March 28, 1995|JESUS SANCHEZ | TIMES STAFF WRITER

After buying two small buses and hiring drivers, the Cal State Fullerton Shuttle chugged into service in 1989 as part of the university's effort to comply with traffic and pollution-reduction regulations.

Three years later, however, the shuttle--which was supposed to ferry campus workers from surrounding neighborhoods--shut down, a costly failure. It turns out the workers were not about to wait for the shuttle when they could drive to campus in a few minutes.

"We ended up with four full-time riders," said Paulette Himmel, the college commuter services program coordinator. "It was just a bust."

The shuttle's failure is one of the many painful and costly lessons learned by Los Angeles-area employers trying to implement a controversial and much-maligned regulation to reduce air pollution by getting more employees to car-pool, ride-share or work from home.

Employers spend $160 million annually to comply with the 7-year-old law, but wonder if that is well spent. Many say they must spend more each year on programs and incentives to get workers to abandon solo commuting. Some employers doubt if they will ever meet the traffic-reduction targets established by the rule, given workers' often unpredictable schedules and the lack of convenient public transit.

"We have some responsibility to assist with the problems of the community," said Harold Pierce, vice president of human resources at Santa Ana-based Ingram Micro, a distributor of microcomputer products. "What bothers us is, are we getting enough bang for our buck? Can that money be better used elsewhere?"

The South Coast Air Quality Management District has hailed Rule 1501, which reduced auto emissions by 90 tons a day, as a crucial weapon to fight air pollution. But they concede it has been a tough burden on many employers.

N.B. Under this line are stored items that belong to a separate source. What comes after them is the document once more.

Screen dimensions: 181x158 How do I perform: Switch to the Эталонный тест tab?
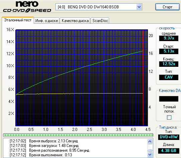point(18,20)
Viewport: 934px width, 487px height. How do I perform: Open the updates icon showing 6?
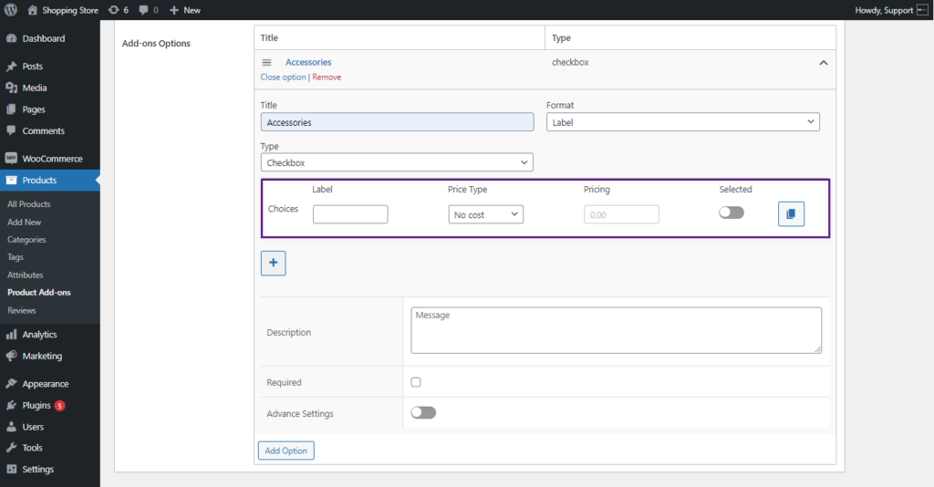(113, 10)
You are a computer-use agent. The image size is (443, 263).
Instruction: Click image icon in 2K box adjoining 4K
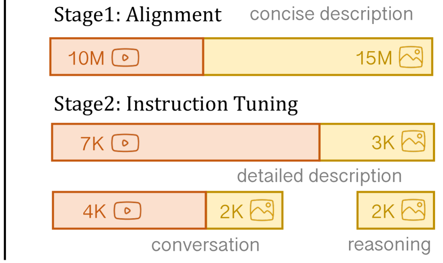[262, 211]
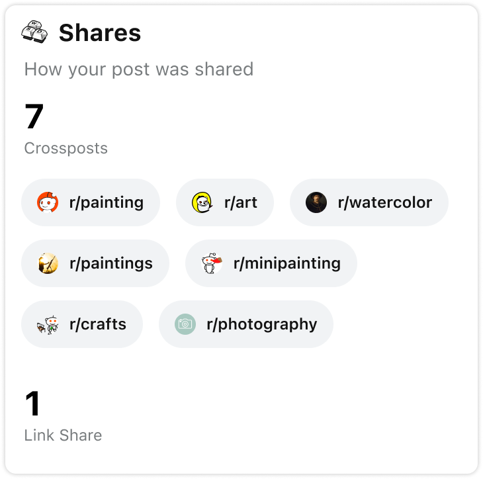483x479 pixels.
Task: Open the r/photography crosspost
Action: pyautogui.click(x=261, y=324)
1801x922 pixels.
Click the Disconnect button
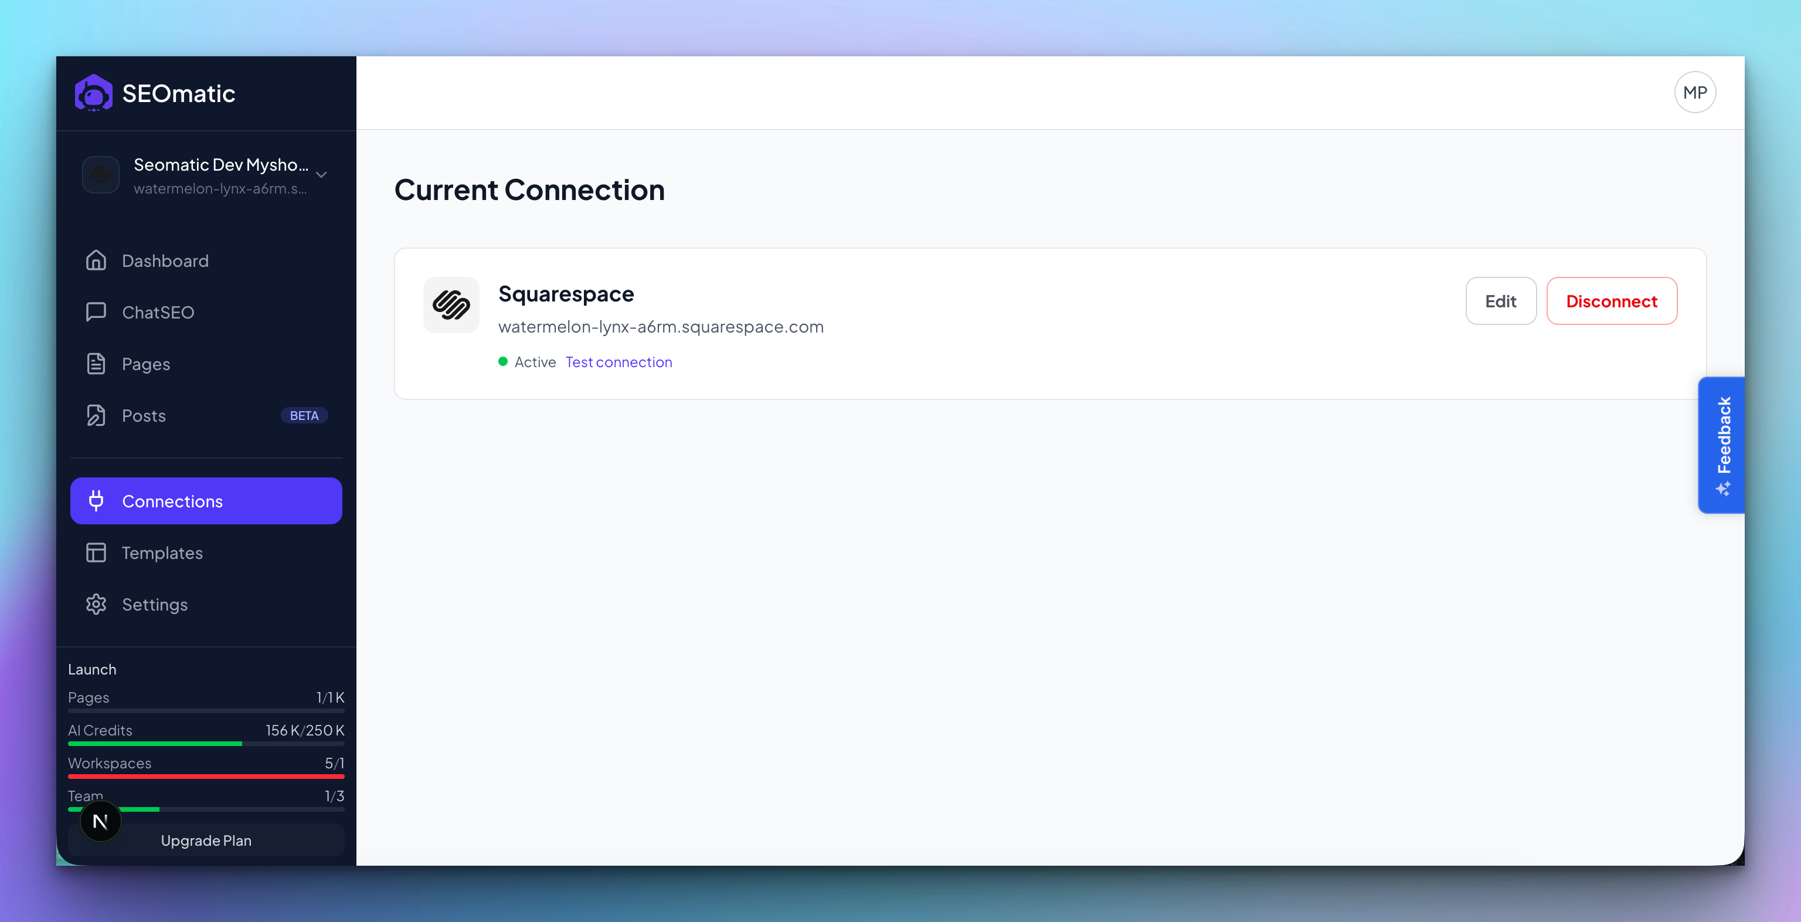[x=1612, y=301]
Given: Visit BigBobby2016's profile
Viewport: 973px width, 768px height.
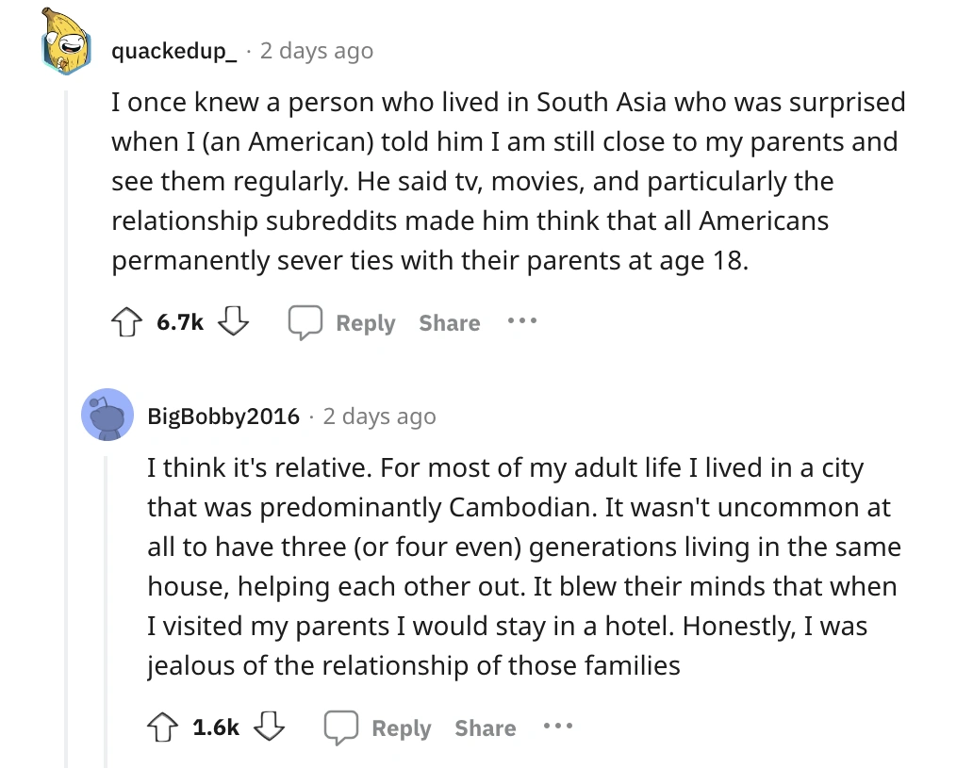Looking at the screenshot, I should click(223, 416).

"Businesses have complained long and loud that this is the worst rule that we have," said Sam Atwood, a spokesman for the district, which is currently reviewing proposals to make the rule more flexible and less costly. "We have made a lot of progress. But there seems to have been a plateau in increasing vehicle ridership and reducing pollution."

Under Rule 1501, organizations with more than 100 workers are required to establish a traffic-reduction plan and eventually meet rush-hour ridership targets, ranging from 1.3 passengers per vehicle for employers located in small desert communities to 1.75 for employers in Downtown Los Angeles. The average ridership reached 1.28 last year, up from 1.13 in 1987.

The more than 5,000 private and public employers that fall under the rule can be fined for failing to comply. The AQMD has levied more than $1.3 million in fines, primarily for failure to submit ride-share plans.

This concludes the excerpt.